Fig. 4. L1 and processed pseudogene insertion from long reads.

Fig. 4

a Left is the scheme of different types of L1 insertions, including the full-length L1, L1 with internal deletion, L1 with internal inversion, L1 with both internal deletion and inversion, 5’ truncated L1 and L1 with transduction. The boxplot at right shows the number of detected L1 insertions of those 5 types for the 20 long-read samples. b We checked the internal deletion, internal inversion, and truncation breakpoint frequency by position on L1 for all the detected non redundant L1 insertions. More internal deletions, internal inversions, and 5’ truncations happen at the tail side.

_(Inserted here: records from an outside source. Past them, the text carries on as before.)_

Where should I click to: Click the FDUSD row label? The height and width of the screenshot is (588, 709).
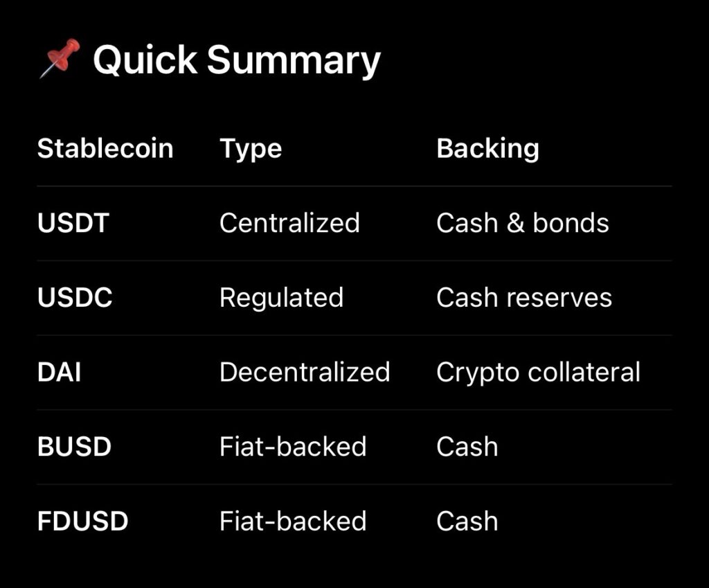(82, 522)
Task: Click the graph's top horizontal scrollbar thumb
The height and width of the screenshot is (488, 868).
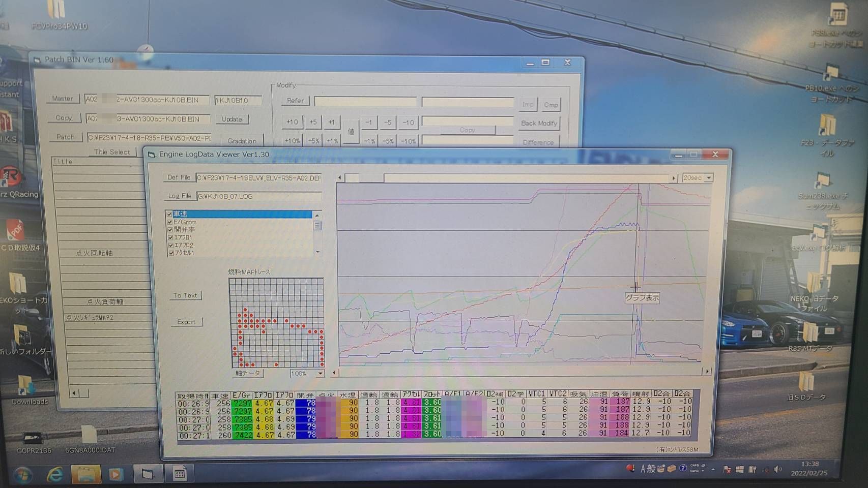Action: tap(365, 178)
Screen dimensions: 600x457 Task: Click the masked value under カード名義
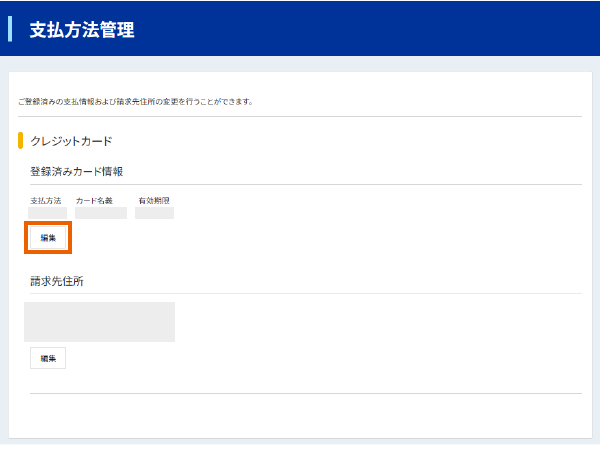tap(100, 213)
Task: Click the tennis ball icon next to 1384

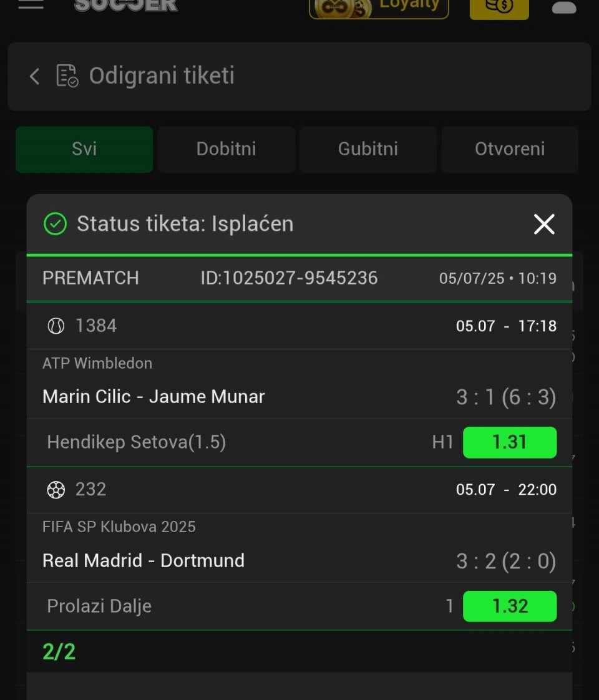Action: (x=56, y=326)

The inset figure shows the normalized ratio for internal deletion and inversion by position, which indicates higher inversion rates than deletion from position ~4000 to the end. c Left is the scheme of centromere full-length L1. Right is the number of centromere ‘ghost’ full-length L1 copies per sample. On average per sample, we detected about 7, 1, and 1 full-length L1 copies flanked with Alpha, Beta, and HSATII satellite repeats, respectively. d 31 pseudogene insertions were detected from the 20 samples, including 7, 11, and 13 pseudogene insertions falling within exonic, intronic, and intergenic regions, respectively. 20 (64.52%) of the insertions are only detected in one sample. For the boxplots in a and c, the box demarcations represent the 25, 50, and 75th percentiles, and the whiskers extend from the box to the largest and smallest data points at most 1.5 times the interquartile range away from the median.